New York woman sentenced to probation and fines in COVID aid fraud schemes
NEW YORK — A Brooklyn woman who pleaded guilty to fraud related to several pandemic-era relief programs was sentenced Thursday to three years of probation and $650,000 in fines.
Prosecutors said Chanette Lewis, 32, carried out some of the schemes using her job at a call center, part of a New York program designed to provide health care workers with isolation rooms in hotels. They said she provided free hotel rooms to people she knew were ineligible as health care workers or COVID-19 patients, including herself.
“During the pandemic, this defendant exploited a COVID-19 safe shelter program for her personal gain; today she is confronted with the consequences of her criminal behavior. I thank New York City Emergency Management for reporting this matter,” Jocelyn Strauber, commissioner of the New York Department of Investigation, said in a statement.
It’s the latest example of how people have stolen an estimated $280 billion in government aid during the pandemic in the US, including New York. The sentencing Thursday was part of a larger case involving $400,000 in fraud in the hotel program.
Lewis admitted to defrauding the emergency programs, the U.S. Attorney for the Southern District of New York said in a statement, and she separately falsified legal documents purportedly from judges, prosecutors and doctors to enroll 30 people in public housing or larger social housing. to get housing. apartments.
Using stolen personal information from real health care providers, she and three co-defendants were accused of securing the hotel rooms and then advertising them on Facebook for rent, according to the Department of Investigation Statement. Co-defendants in the case have admitted to receiving unemployment benefits in multiple states, along with fraudulent small business loans.
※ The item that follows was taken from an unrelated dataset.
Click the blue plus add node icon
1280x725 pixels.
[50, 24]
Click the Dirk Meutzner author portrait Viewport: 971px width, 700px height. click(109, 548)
The Associated Press has left phone and email messages with an attorney involved in a settlement in the case. It was not immediately clear whether that was Lewis’ current attorney; requests to prosecutors and investigators for updated contact information were not immediately responded to.
Lewis was sentenced to three years’ probation and ordered to forfeit $290,000 and pay an additional $360,000 in fines. Her co-defendants have received lesser sentences or have yet to be sentenced.